The General Grabber A/TX on the other side, has stiffer sides, and with sharper staggered shoulder lugs there, its more prone to dig in.

So it’s very difficult to keep going forward with this tire especially on slopes, where it really demands that you keep your foot on the pedal, at all times.

On Mud

Goodyear Wrangler DuraTrac is so good at mud evacuation that some folks even consider it mud-terrain tire.

The tire basically does two main things, breaking down the mud, and faster removal.

It’s closed up central lugs with sharp biters digest the mud down, and the in-groove biters make sure they don’t stick in the tread voids, meanwhile it’s wider circumferential groove rings throw the mud out of the tire efficiently.

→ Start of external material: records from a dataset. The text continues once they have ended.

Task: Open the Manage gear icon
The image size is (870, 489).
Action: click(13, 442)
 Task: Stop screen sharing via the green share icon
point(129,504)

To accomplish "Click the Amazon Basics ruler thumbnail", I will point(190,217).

Grabber A/TX on the other side, features interlocked ribs which actually do the opposite, as they are very mud-inviting, in comparison.

On Rocks

On rocks you need biters combined with durability, and although both tires are equally tough, the Goodyear Duratrac still features better gripping abilities with it’s bigger groove mouth.

With wider gaps between the grooves, the lugs basically have more capability to chew.

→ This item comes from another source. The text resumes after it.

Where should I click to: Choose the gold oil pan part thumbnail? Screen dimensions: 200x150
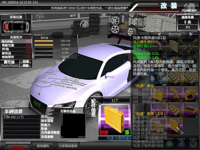[191, 110]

The General Grabber A/TX in comparison, although features ample directional grip, from it’s interlocking design in the middle, it’s lateral traction component is much weaker, even with its thicker sidewalls.


Both tires are very different. We have a more aggressive tire at one hand, the Wrangler Duratrac, which is more capable of doing off-road crawling with it’s thicker shoulders and prominent tread voids which chew on all kinds of surfaces.

And on the other corner, we have General Grabber A/TX which basically provides better traction on smooth surfaces, though it’s highlighting feature includes effective resistance to tread wear and snow performance.

1 thought on “Goodyear Wrangler Duratrac vs General Grabber A/TX”

  1. Good write up! I’ve personally never used the Duratracs, but have the General A/TX and X3. Absolutely love them both. The ATX’s are on my daily and are about to hit 100k miles!
    X3’s are on my adventure truck, used both on tough rocky and muddy trails as well as highway. Currently 27k miles on them with around 50-60% tread left.

    In my opinion both are exceptional on road noise, tread life and general performance.

    The bang for your buck is hard to beat. Just put a brand new set of the RT45’s on the wife’s car, so we’ll see how those do. $140 / tire isn’t bad.